Who Pays When An Uber Or Lyft Causes An Accident?
Uber and Lyft currently have tens of thousands of drivers in Florida, providing more than 24 million rides throughout Florida in 2016. Previously, operating under very little regulation, Uber and Lyft drivers were often Under Insured and even Uninsured while driving, exposing Florida residents and Tourists to serious financial harm.
In the past, there was a lot of uncertainty about who paid for the damages caused by an Uber or Lyft driver because of a complex system of variables.
First, did the Uber or Lyft driver have a personal insurance policy that was willing to cover the damages? Many personal insurance policies exclude ridesharing.
Next, did the Uber or Lyft driver have a passenger? If the Uber or Lyft driver was carrying a passenger, then the company's commercial policy covered the damages.

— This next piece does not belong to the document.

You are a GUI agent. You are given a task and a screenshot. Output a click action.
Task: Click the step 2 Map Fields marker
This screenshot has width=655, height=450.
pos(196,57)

However, if the Uber or Lyft driver was working (had the App On) but was waiting for a fare (no passenger) and caused an accident, then the company's commercial policy did not cover the accident. Additionally, if the Uber or Lyft driver's personal insurance excluded ridesharing, then the driver's personal insurance did not cover the accident either. This situation is known as an insurance coverage gap.
It was this gap that allowed Uber to deny responsibility when an Uber driver, who was working, but waiting for a fare, accidently struck and killed a little girl a crosswalk.
Although some Uber or Lyft drivers purchase separate gap insurance coverage, this gap insurance is not required.
Finally, if your Uber or Lyft driver caused an accident while you were a passenger in their car, the company's commercial policy did not cover these accidents because the drivers are not employees. Therefore, if your Uber or Lyft driver was distracted, drunk or otherwise negligent, you were limited to the driver's personal insurance, if their personal insurance covered ridesharing, or your own insurance.
Obviously, this complex system of insurance coverage caused a lot of confusion, and exposed many Florida Residents and Tourist to financial harm when using Uber or Lyft; therefore, the Florida Legislature finally took action, and passed HB 221 on April 19, 2017.
HB 221, creates statewide regulations for ridesharing companies, like Uber and Lyft, and overrules the local rules across Florida, including the local rules in the Florida Keys banning Uber and Lyft.
HB 221 was sent to Gov. Rick Scott for his signature, and if signed, the law will go into effect on July 1, 2017.
Samantha Sexton, vice president of Legislative and Regulatory Affairs for the Personal Insurance Federation of Florida said that this bill "ensures that when drivers are operating during the app-on to app-off time frame, there are clear levels of required insurance to protect the driver, passengers and others sharing the roadways. If enacted, the bill will clarify the claims process, which will help consumers recover their losses faster.”
Specifically, HB 221 would require drivers to undergo criminal background checks to exclude people with certain convictions, including sexual assault and drunken driving. The bill would also require drivers to carry a $1 million liability insurance policy.